Have you ever wondered if geometry could be a little like dating in the city — one must choose the right partner, in the right order, to make the evening perfect? That’s the mood of our little grid romance. We have five dots: A=(5,0), B=(6,3), C=(1,3), D=(6,2), E=(3,2). Our mission — like an exacting dinner reservation — is to line them up so the four consecutive distances are precisely 1, √10, 5, √5, in that order.
First, whisper to yourself the Pythagorean rule: distance squared = (Δx)² + (Δy)². It’s the recipe card. Now, like sniffing a perfume to find the right note, look for the unique tiny scent on the grid: which pair of points is exactly 1 apart? Checking the pairs, you’ll quickly spot that B(6,3) and D(6,2) differ by (0,1), so their squared distance is 0² + 1² = 1. That gives us our opening move — the only possible adjacency for the required length 1. If a dance must start with a whisper, this is it.

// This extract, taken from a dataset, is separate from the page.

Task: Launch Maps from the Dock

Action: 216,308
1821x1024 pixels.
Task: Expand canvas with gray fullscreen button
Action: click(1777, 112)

From that forced start, we try to follow the list. Put the points in letters and attempt the chain D → B → ? and see what fits next. Compute the next distances using simple subtraction and squaring — tasting each candidate so you don’t miss the note:
D(6,2) → B(6,3): dx=0, dy=1 ⇒ 0²+1² = 1 (distance = 1) B(6,3) → A(5,0): dx=-1, dy=-3 ⇒ 1+9 = 10 (distance = √10) A(5,0) → C(1,3): dx=-4, dy=3 ⇒ 16+9 = 25 (distance = 5) C(1,3) → E(3,2): dx=2, dy=-1 ⇒ 4+1 = 5 (distance = √5)
So the path D → B → A → C → E (that is, (6,2) → (6,3) → (5,0) → (1,3) → (3,2)) gives exactly the required sequence: 1, √10, 5, √5. Like finding the perfect outfit, once the first accessory (the unique length-1 pair) is chosen, the rest falls into place gracefully.
Why unique? Because that lonely distance of 1 only appears once among all pairs, and adjacency is required. Once you pin that down, the next distances become strong hints — √10 is rarer on our grid than, say, √5, so the path is pruned quickly until only the single continuous chain works without reusing points.
Step-by-step strategy I teach to students: 1) Label the points, 2) Make a table of pairwise squared distances (avoid roots until the end), 3) Find any unique forced adjacency (like our 1), 4) Extend step-by-step matching the required order, and 5) Verify each square-sum equals the needed squared lengths (1, 10, 25, 5).
Finally, a little assessment nibble: Proficient work shows the correct path, clear calculations using Pythagoras, and readable steps. Exemplar work lays out *every* pair checked, explains why other orders fail, and includes a neat labelled diagram. In short — be systematic, show your arithmetic, and savour the tidy satisfaction of a path that clicks. Who knew grids could be so chic?